(Beginning of Data)

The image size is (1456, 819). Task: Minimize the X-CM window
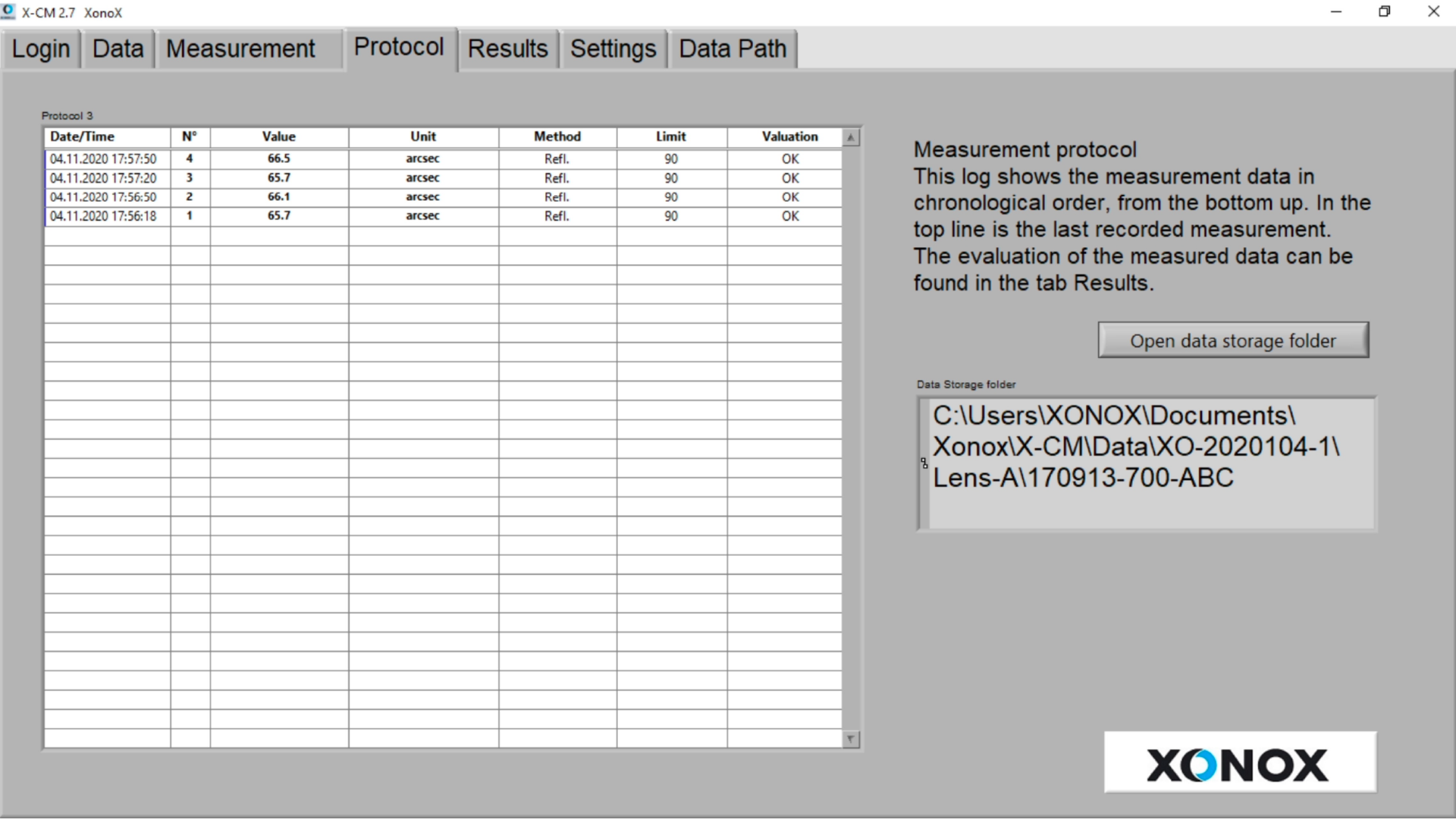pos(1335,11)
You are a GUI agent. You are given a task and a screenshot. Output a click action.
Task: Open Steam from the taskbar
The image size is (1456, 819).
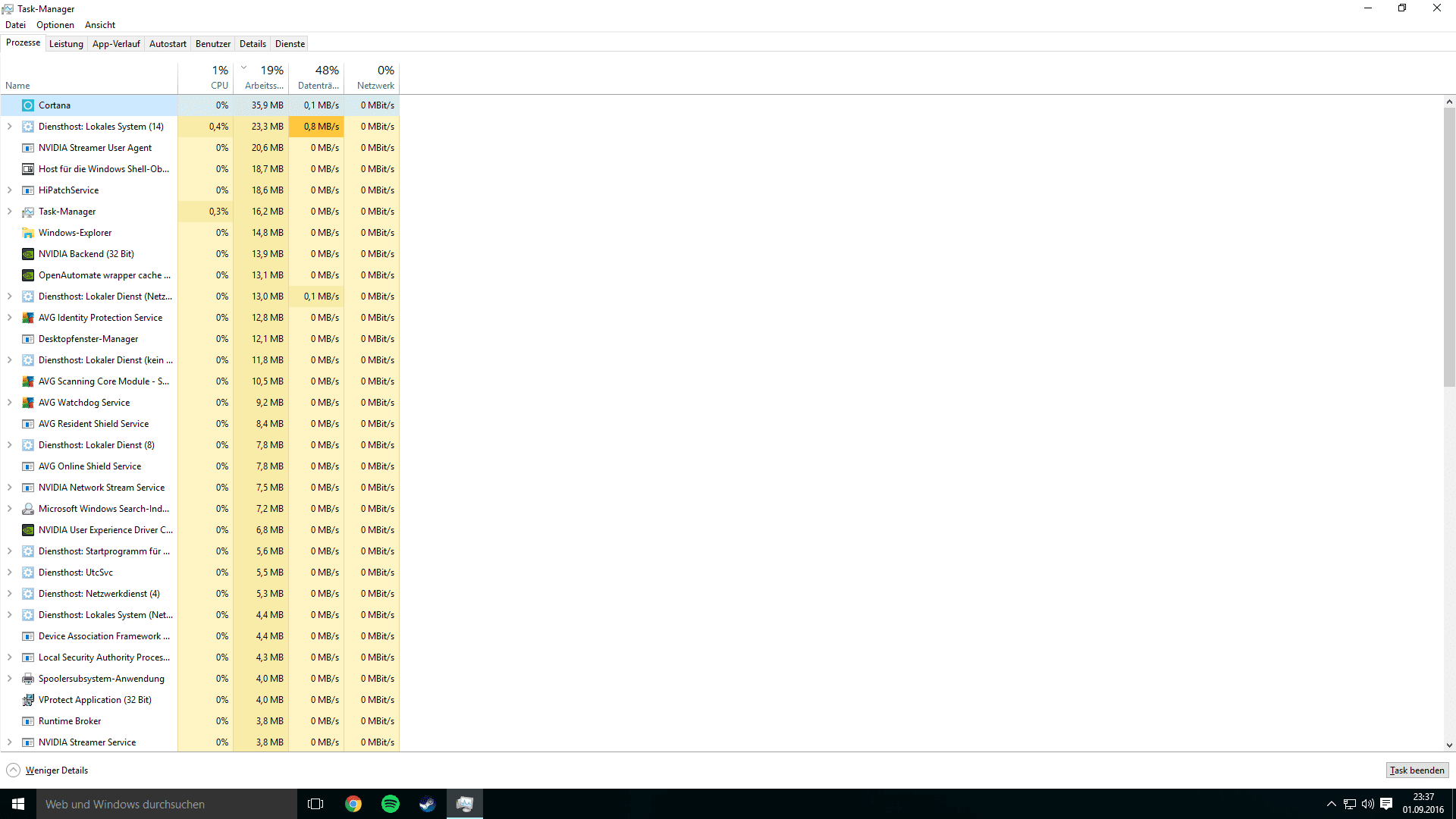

(End of Data)

> [What is needed] Copy the data precisely. Skip every picture.

> [Finished exercise]
The image size is (1456, 819). Task: Minimize the X-CM window
pos(1335,11)
You are a GUI agent. You are given a task and a screenshot. Output a click action.
Task: Open Steam from the taskbar
The image size is (1456, 819).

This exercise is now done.